__PROBLEM DESCRIPTION__. Output each record below exactly. No images go in the copy.

Collected data entries:
*-*-*

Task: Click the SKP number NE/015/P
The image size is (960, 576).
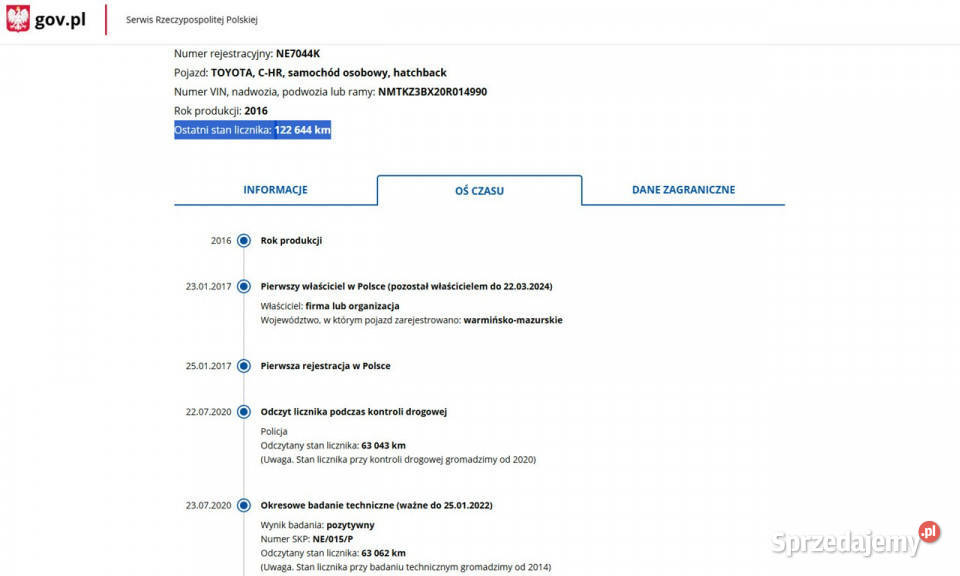Action: pyautogui.click(x=335, y=539)
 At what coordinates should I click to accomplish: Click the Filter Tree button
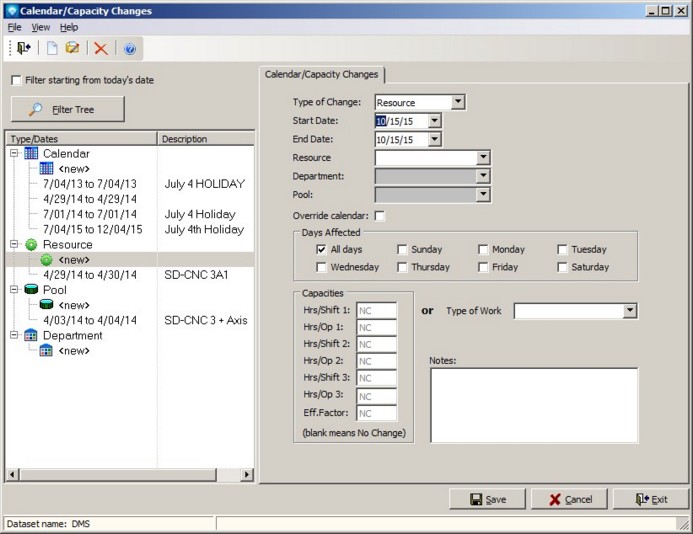(68, 109)
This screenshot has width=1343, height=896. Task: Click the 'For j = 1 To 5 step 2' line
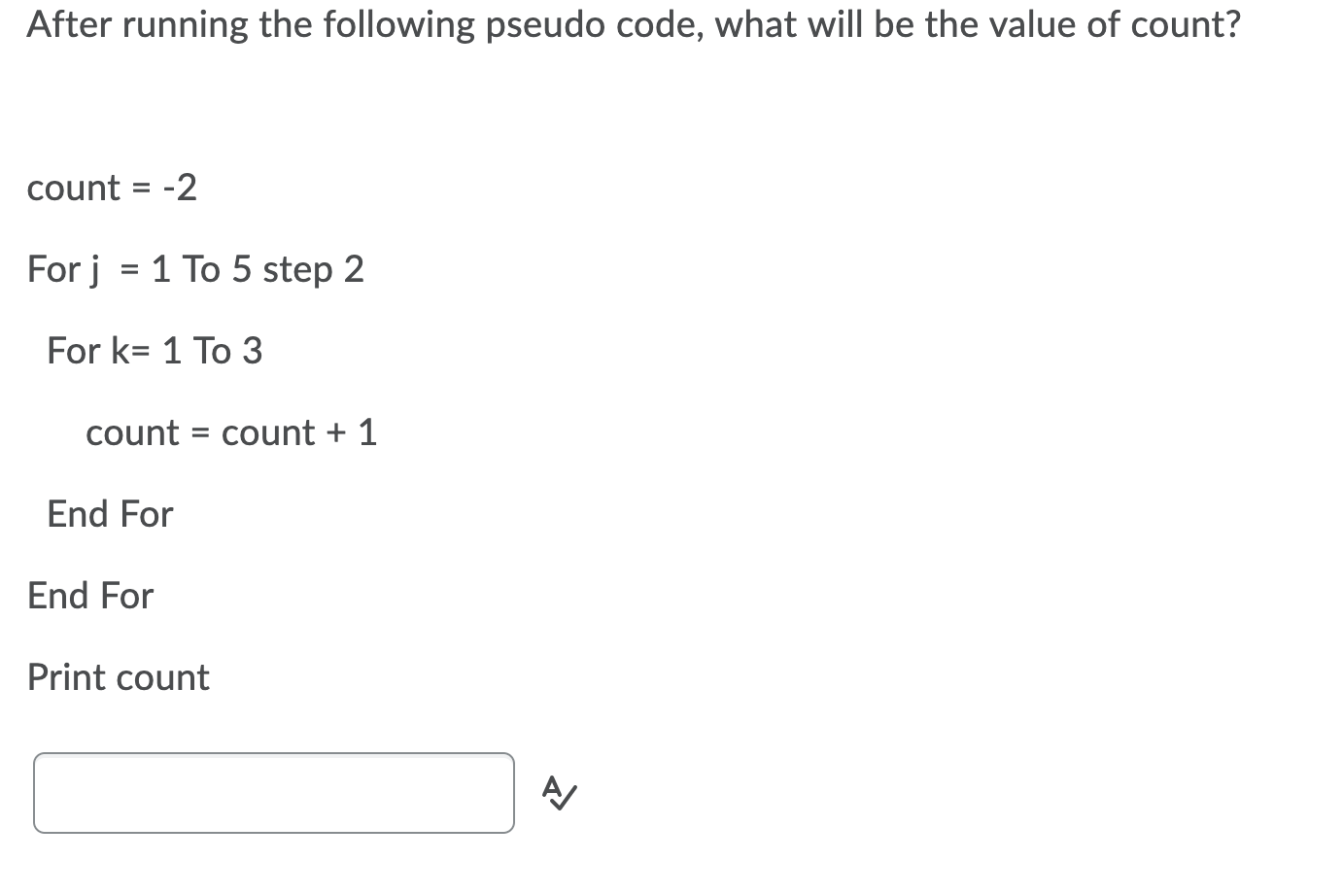pyautogui.click(x=194, y=269)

*-*-*

__ANSWER TO THE EXERCISE__.
Task: Click the SKP number NE/015/P
The image size is (960, 576).
Action: pyautogui.click(x=335, y=539)
 At what coordinates should I click to accomplish: Click the Filter Tree button
(68, 109)
This screenshot has width=1343, height=896. Task: Click the 'For j = 1 To 5 step 2' line
pyautogui.click(x=194, y=269)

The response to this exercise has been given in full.